Роберта не пропускала ни заутренние молитвы, ни воскресные богослужения. Она стояла на коленях на жесткой и неудобной церковной скамейке, хотя ноги невыносимо болели, проклинала Сару Симонетти и молила Бога о справедливой, но, главное, жестокой каре для этой ведьмы и о прощении для сына, чтобы он обрел покой и вернулся в этот мир.
35
Тереза и Эльза сидели за домом на солнце перед широко открытой кухонной дверью и чистили помидоры. Как и каждый год, они созрели в конце июня и стоили сейчас на рынке всего лишь пару лир за ящик. Каждое утро Романо привозил четыре-шесть ящиков, которые Тереза перерабатывала на соус. Помидоры обдавали кипятком, снимали с них кожицу, мелко нарезали, а потом варили с чесноком, перцем, солью, базиликом и порошком паприки на медленном огне, пока сок не загустевал и его уже можно было заливать в банки. В эти дни Тереза готовила запас соуса на зиму для траттории и обеих семей.
У Эльзы в руках был огромный нож, которым она нарезала очищенные помидоры маленькими кубиками. Если у нее заканчивалось терпение, она больше портила помидоры, чем резала. Тогда Тереза строго смотрела на нее поверх очков, но ничего не говорила.
– А что такое «дитя любви»? – вдруг спросила Эльза.
Тереза ошеломленно замерла и на миг даже перестала чистить помидоры.
– А с чего это ты вдруг спросила?
– Потому что мама иногда говорит, что Эди – дитя любви.
– Ах, это… – Тереза не любила разговоры подобного рода.
– Так что это такое? – упорно допытывалась Эльза.
– Если двое очень любят друг друга, а потом у них рождается ребенок, то это дитя любви.
– А я тоже дитя любви?
Тереза нервно вздохнула:
– Я так полагаю.
– А почему ты этого не знаешь?
– Потому что я не ясновидящая.
– Но мама и папа ведь любят друг друга.
– Эльза, пожалуйста, не мучай меня.

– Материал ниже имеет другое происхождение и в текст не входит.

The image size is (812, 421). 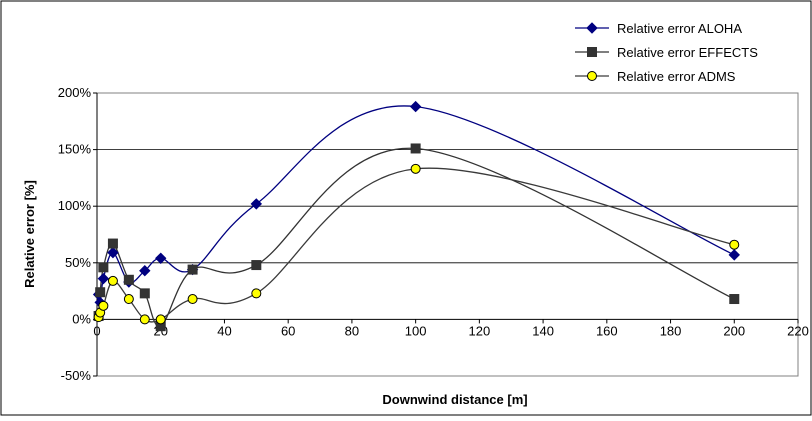 What do you see at coordinates (30, 234) in the screenshot?
I see `y-axis-title: Relative error [%]` at bounding box center [30, 234].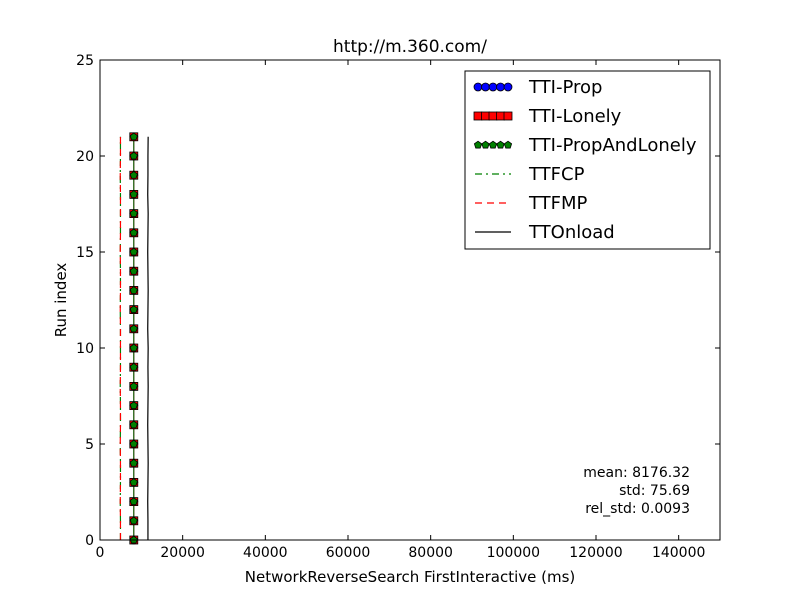 The width and height of the screenshot is (800, 600). What do you see at coordinates (410, 47) in the screenshot?
I see `chart-title: http://m.360.com/` at bounding box center [410, 47].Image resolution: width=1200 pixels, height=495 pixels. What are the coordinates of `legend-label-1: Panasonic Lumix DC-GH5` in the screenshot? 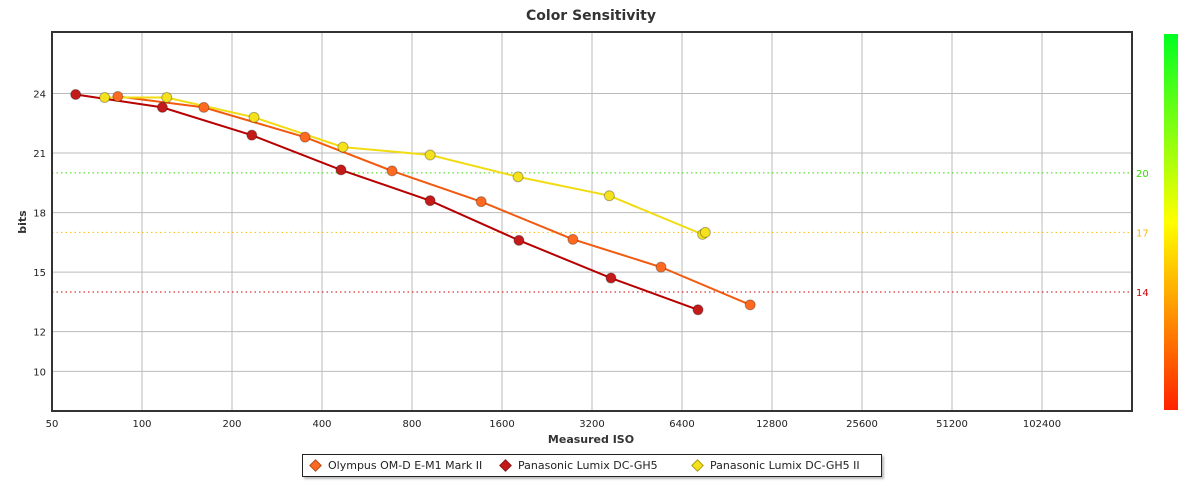 It's located at (588, 466).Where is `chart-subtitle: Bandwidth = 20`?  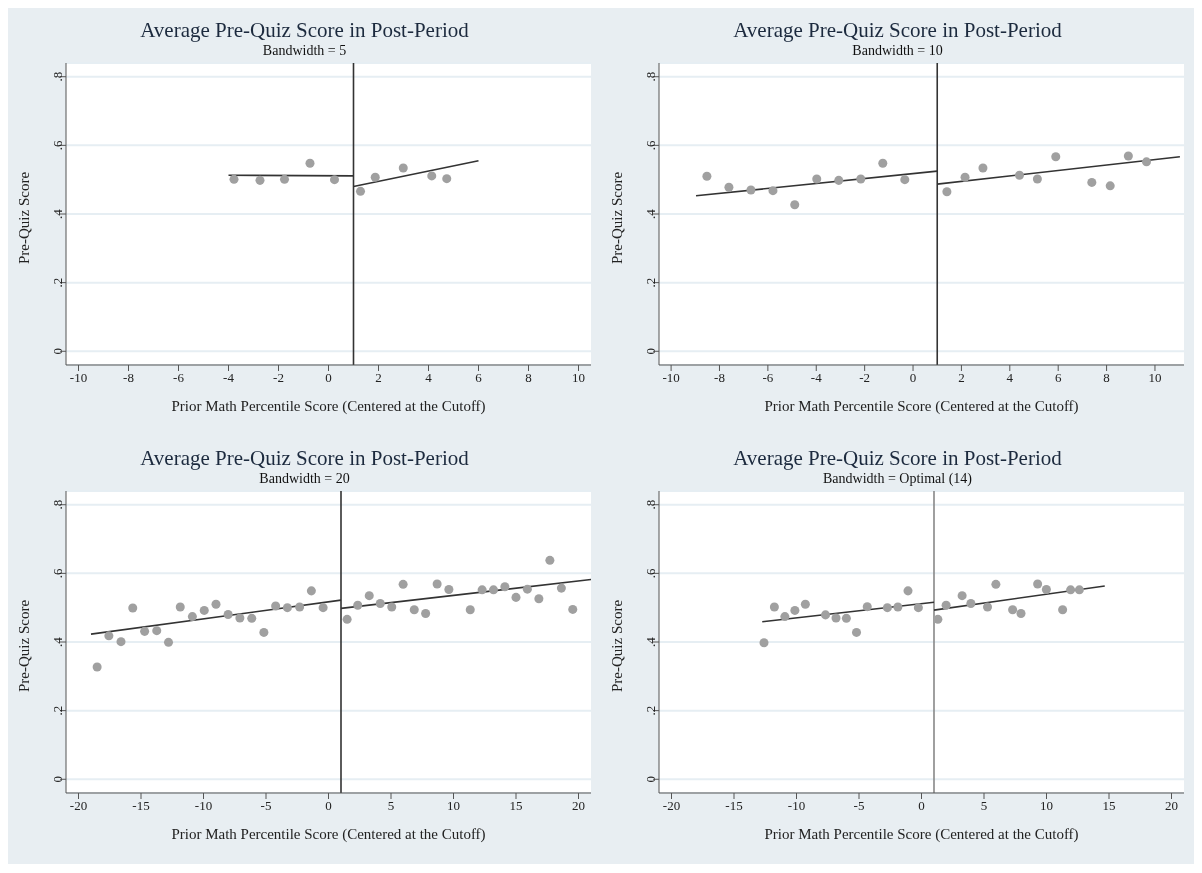
chart-subtitle: Bandwidth = 20 is located at coordinates (304, 479).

Мне нужно залить помидоры кипятком.
Она встала и пошла в кухню. Эльза направилась за ней.
– А почему мама говорит, что только Эди – дитя любви, а я – нет? И поэтому он счастливее, чем я? А я как же? – Эльза все больше волновалась.
– Черт подери, о Dio mio, porcamiseria! [55] Потому что Романе тебе не отец, Эльза! Madonna, неужели это так важно? Возможно, Сара и твой отец не очень хорошо понимали друг друга. Я этого не знаю. А сейчас оставь меня в покое.
Не говоря больше ни слова, Эльза выскочила из кухни, схватила нож, одним ударом вогнала его в грубый деревянный стол и помчалась по деревенской улице.
Эльза знала, где находится оливковая роща, в которой Романо убирал траву между деревьями. Ее лицо раскраснелось, она задыхалась, когда выскочила навстречу трактору Романо. Романе затормозил и остановился.
– Tesoro [56], – воскликнул он и улыбнулся. – Иди сюда, я дам тебе порулить.
Эльза ничего не ответила. Она стояла, уперев руки в бока, и с ненавистью смотрела на него.
– Лжец! – закричала она. – Ты не мой отец! Ты обманщик! – И разрыдалась.
Романо выключил двигатель и подошел к ней. Он хотел обнять ее, но Эльза ударила его по руке.
– Не прикасайся ко мне!
– Кто тебе это сказал? – спросил он тихо.
– Nonna [57].
Он снова попытался ее обнять.
– Воробушек, садись ко мне. Я тебе сейчас все объясню.
– Vafanculo! – крикнула она и побежала обратно в село. Романо вздрогнул. Такого грубого ругательства он еще никогда от Эльзы не слышал.
– Иди сюда, Эльза! – закричал он. – Вернись!
Она остановилась, обернулась и прошипела:
– Нечего командовать, ты мне не отец!
И исчезла между оливковыми деревьями.
– Ты что, собственно, себе позволяешь? – кричал Романо на мать, которая помешивала помидоры в двадцатилитровой кастрюле. – О чем ты думаешь, когда так нагло вмешиваешься в наши дела?